Task requirements
Convert every line of the entries below into a Markdown table with the columns "Row" and "Line", numbering the rows and skipping blank lines.

Supplied entries
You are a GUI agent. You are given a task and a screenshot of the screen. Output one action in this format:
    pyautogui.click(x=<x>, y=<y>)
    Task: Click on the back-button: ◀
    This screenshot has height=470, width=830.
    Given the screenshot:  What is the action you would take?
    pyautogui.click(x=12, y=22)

Task result
| Row | Line |
|---|---|
| 1 | You are a GUI agent. You are given a task and a screenshot of the screen. Output one action in this format: |
| 2 |     pyautogui.click(x=<x>, y=<y>) |
| 3 |     Task: Click on the back-button: ◀ |
| 4 |     This screenshot has height=470, width=830. |
| 5 |     Given the screenshot:  What is the action you would take? |
| 6 |     pyautogui.click(x=12, y=22) |